News Release

Closing in on the carbon costs of wildfires

Peer-Reviewed Publication

University of East Anglia

Wildfire and post-fire recovery could lead to more carbon being stored than released in the long term in savannahs and grasslands, according to a new study involving the University of East Anglia (UEA). 

The findings, published in Nature Geoscience, suggest that there is far stronger potential for cycles of fire and recovery to increase soil carbon stocks in these areas than in forests. This is significant as around 70% of the area burned globally by fires each year occurs in savannahs.

In contrast, forest fires were found to be a clear source of carbon in the atmosphere over the period studied because losses of vegetation carbon could not feasibly be offset by increases in the storage of charcoal in soils.

The study authors argue that attempts to account for the complete impacts of wildfires on the carbon cycle need to include a variety of post-fire processes that affect carbon stocks on land in the long-term, including the storage of charcoal in soils.

Wildfires can be destructive events that burn through ecosystems, threaten people and infrastructure, and release substantial amounts of carbon to the atmosphere. However, many fires are part of a natural regime of disturbance and post-fire recovery with a neutral impact on carbon storage over long timescales.

After a fire, the recovery of carbon stocks can depend on a variety of factors. Some fires can lead to soil loss or shifts in vegetation type that reduce carbon storage in the long term. However, they can also produce large amounts of charcoal that is stored in soils for centuries to millennia. Hence, the long-term effects of fire on the carbon budget are complicated to trace.

In this study, a team led by the University of Zurich aimed to construct the most complete budget to date of fire impacts on the carbon cycle, accounting for both the short-term and long-term effects of fire on land carbon storage. They used a land surface model to assess the global impact of fires on the amount of carbon stored in vegetation and soils between 1901 and 2010.

Co-author Dr Matthew Jones, of the Tyndall Centre for Climate Change Research at UEA, said pyrogenic carbon decomposition rates are the “missing piece” in understanding the impact of fire on the Earth’s carbon cycle.

“This study is about improving how we understand the process of fire on a range of timescales,” said Dr Jones. “In essence, fires are unquestionably a source of carbon in the short-term, but these short-term effects could be counteracted by sinks of carbon in the long-term.

“The missing piece in the puzzle is a conclusive understanding of how quickly charcoal breaks down in soils. We couldn’t model the timescale of this process due the poor availability of measurements, and hence the process is not included in our latest budget.”

The authors were able to model almost all post-fire impacts of fire on the carbon cycle and build the most complete picture of overall fire impacts to date. Their near-complete accounting effort points towards a sink of approximately 90 million tonnes of carbon per year. However, they were not able to reliably model the rate at which carbon is released back to the atmosphere as charcoal breaks down in soils, leaving an incomplete picture of fire impacts on the carbon cycle.

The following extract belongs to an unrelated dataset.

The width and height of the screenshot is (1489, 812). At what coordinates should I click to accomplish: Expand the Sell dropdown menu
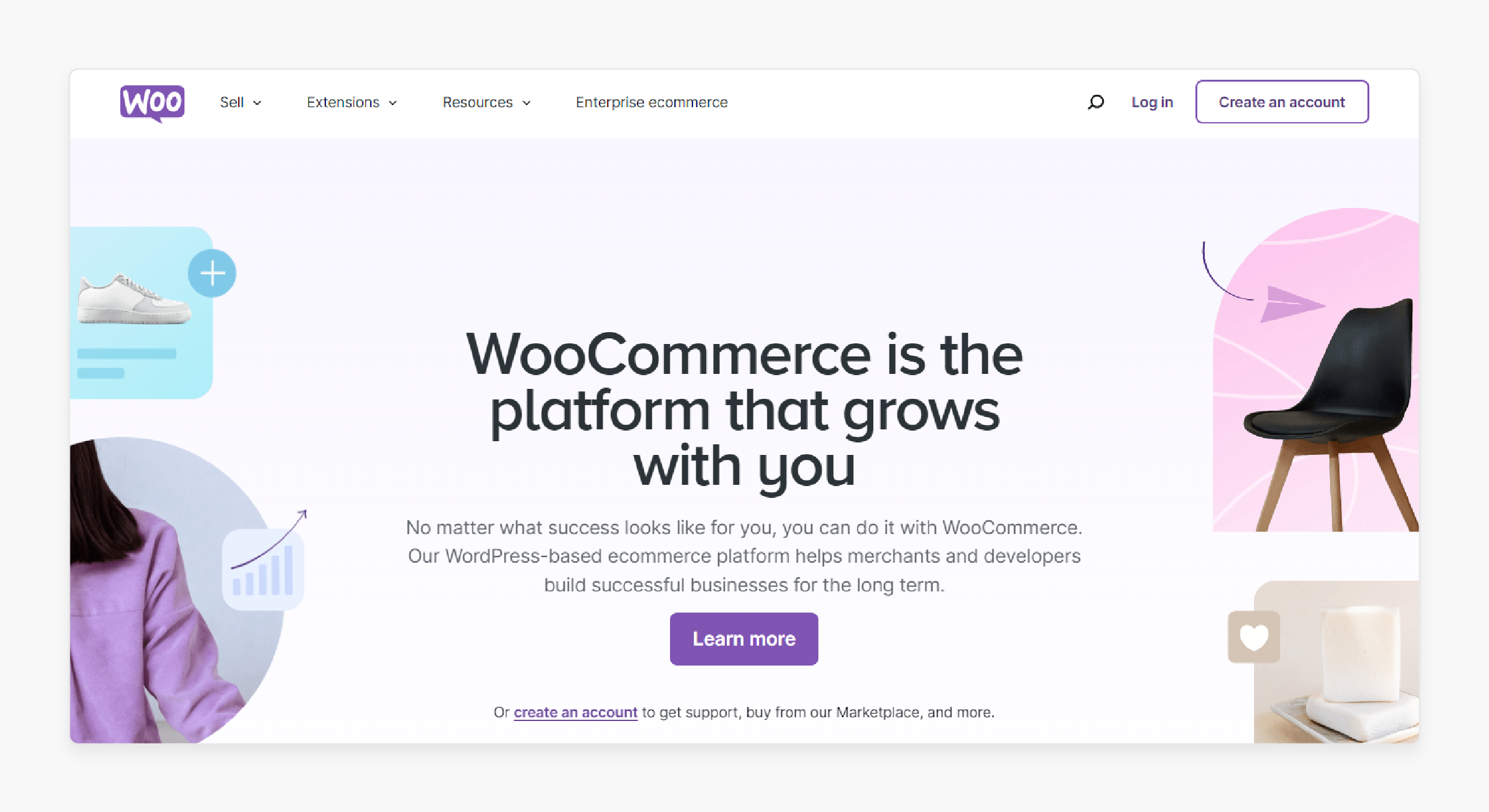click(238, 101)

Commenting on the likely balance of fires with the atmosphere, lead author Dr Simon Bowring said: “What is clear is that fires are very likely to be close to neutral, meaning that the average lifespan of charcoal in soils is around 5,000 years – well over a hundred times that of your average soil carbon.

“We urgently need increased efforts towards understanding the mechanisms underlying its movement to the atmosphere. As important, and independent of the previous consideration, the positioning of wild grasslands in the climate perspective likely requires substantial reassessment."

The authors say future observational efforts are required to build a complete picture of how fire impacts the carbon cycle. They emphasize that, to finally understand the complete role of fire in the carbon cycle, efforts must be made to better quantify the long-term stability of charcoal in soils.

Dr Jones said: “Making more measurements of the rate at which charcoal breaks down to CO2 in soils is a critical research frontier that requires attention from fire and soil scientists.

“We need funded efforts to measure this process in the coming years. These will help us model the process at global scale, so that we can finally estimate the overall impact of fires on the carbon cycle, atmospheric CO2 concentrations and climate in future.

“This is becoming increasing important due to the changes in wildfire activity that are projected in future as the climate warms.”

‘Pyrogenic carbon decomposition critical to resolving fire's role in the Earth system’, Simon P K Bowring, Matthew W Jones, Philippe Ciais, Bertrand Guenet and Samuel Abiven, is published in Nature Geoscience on February 10.